▶ [Passage provided]
====================

VLM Fine-Tuning: SmolVLM-256M on ChartQA
Ultra-efficient fine-tuning of a 256M parameter vision-language model for chart understanding. The key innovation is streaming lazy loading, data is processed on-demand during training rather than pre-loaded, keeping memory usage below 2GB regardless of dataset size. Achieves competitive chart QA results on consumer hardware.
Architecture
- Model: SmolVLM-256M (Idefics3ForConditionalGeneration) — images and text tokenized and fused through a shared transformer
- Adapter: LoRA with DoRA (Weight-Decomposed Low-Rank Adaptation) across all attention and MLP projections
- Dataset: HuggingFaceM4/ChartQA streamed on-demand
Key Innovation: Lazy Loading
full_dataset = load_dataset(DATASET_ID, streaming=True)
raw_train = full_dataset["train"].take(train_size)
train_ds = raw_train.map(format_sample, keep_in_memory=False)
Data is processed per-batch during training — peak VRAM stays under 2GB regardless of dataset size.
GPU Presets
| Configuration | VRAM | Training Time |
|---|---|---|
| High-performance (16GB) | 12–14GB | 15–25 min |
| Balanced (12GB) | 8–10GB | 20–30 min |
| Conservative (8GB) | 4–6GB | 25–35 min |
Results
Tested on 10 ChartQA validation samples:
- Accuracy: 40% (4/10 correct)

====================

▶ [Given exercise 1]
In the SmolVLM fine-tuning write-up, how much VRAM does the Balanced (12GB) preset use?
▶ [Given exercise 2]
Quote the SmolVLM fine-tuning write-up word for word, starting at "Data is processed per-batch" and ending at "40% (4/10 correct)".

▶ [Data excerpt]
====================

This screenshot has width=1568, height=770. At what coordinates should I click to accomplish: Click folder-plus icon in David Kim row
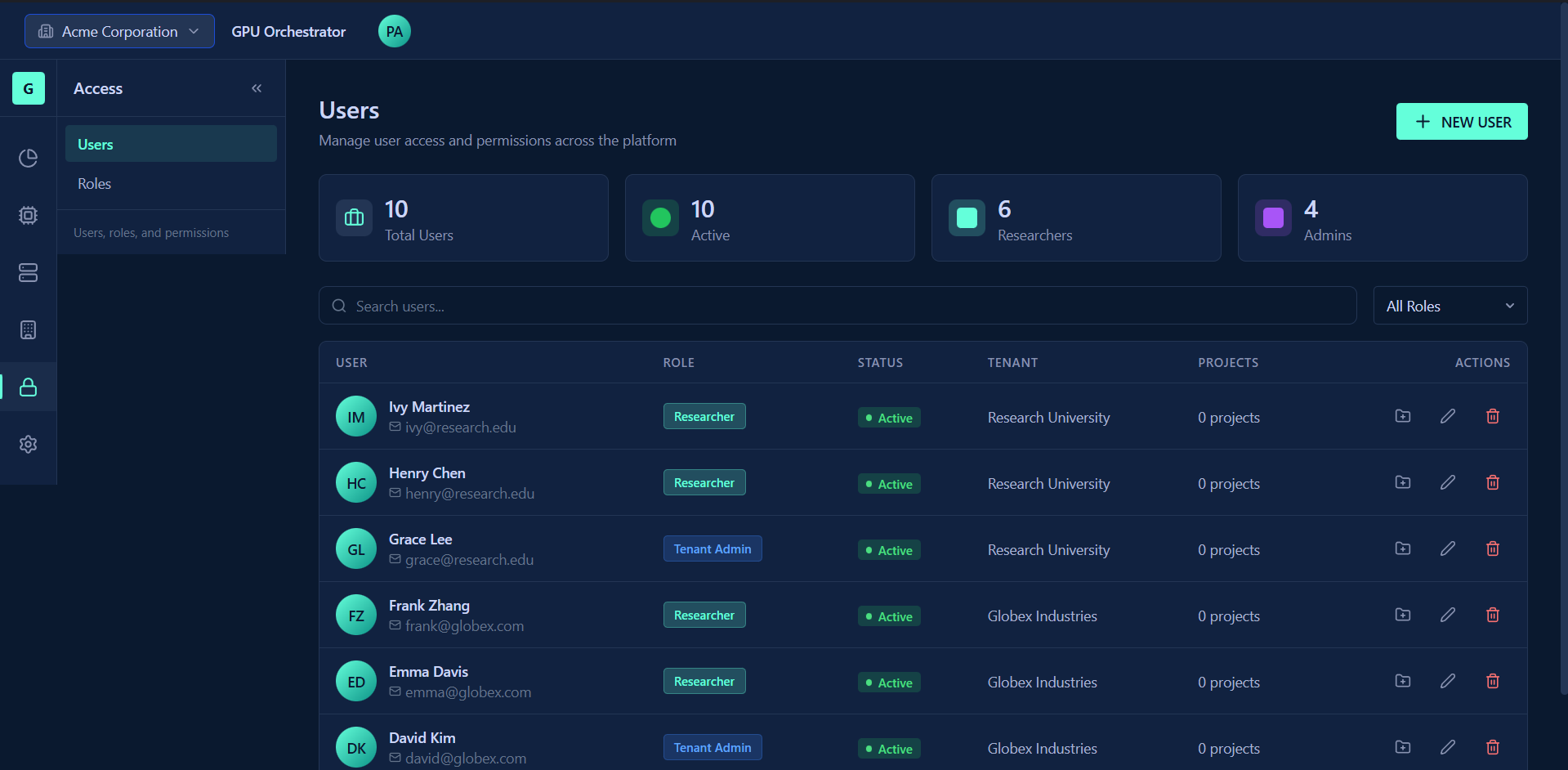tap(1402, 748)
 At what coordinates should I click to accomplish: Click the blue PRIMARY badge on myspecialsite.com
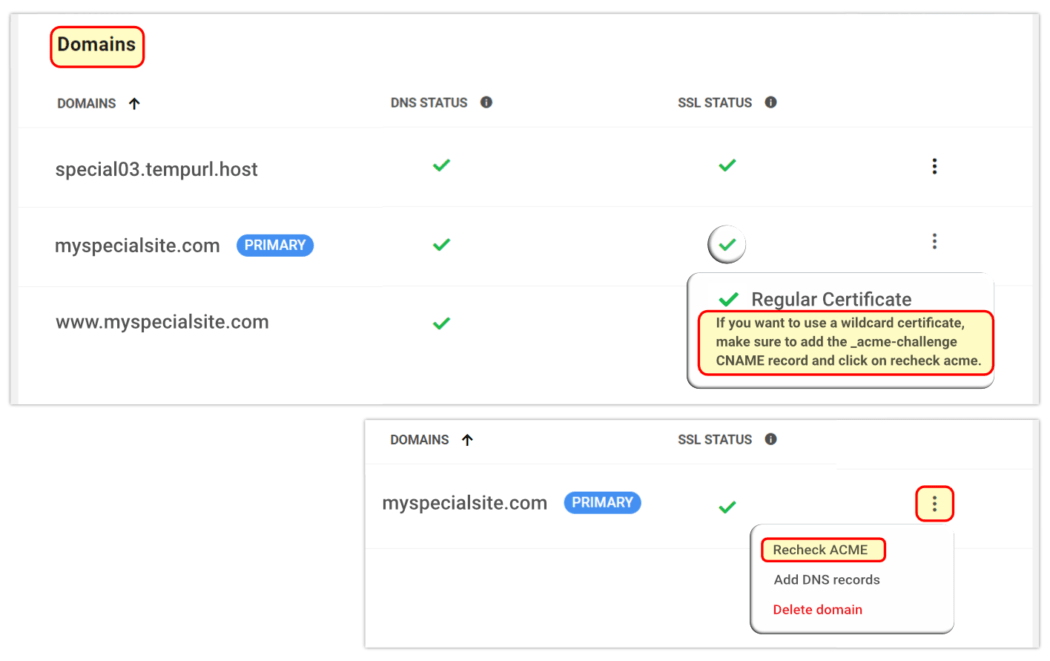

====================

▶ [Exercise answer 1]
8–10GB

▶ [Exercise answer 2]
Data is processed per-batch during training — peak VRAM stays under 2GB regardless of dataset size.
GPU Presets
| Configuration | VRAM | Training Time |
|---|---|---|
| High-performance (16GB) | 12–14GB | 15–25 min |
| Balanced (12GB) | 8–10GB | 20–30 min |
| Conservative (8GB) | 4–6GB | 25–35 min |
Results
Tested on 10 ChartQA validation samples:
- Accuracy: 40% (4/10 correct)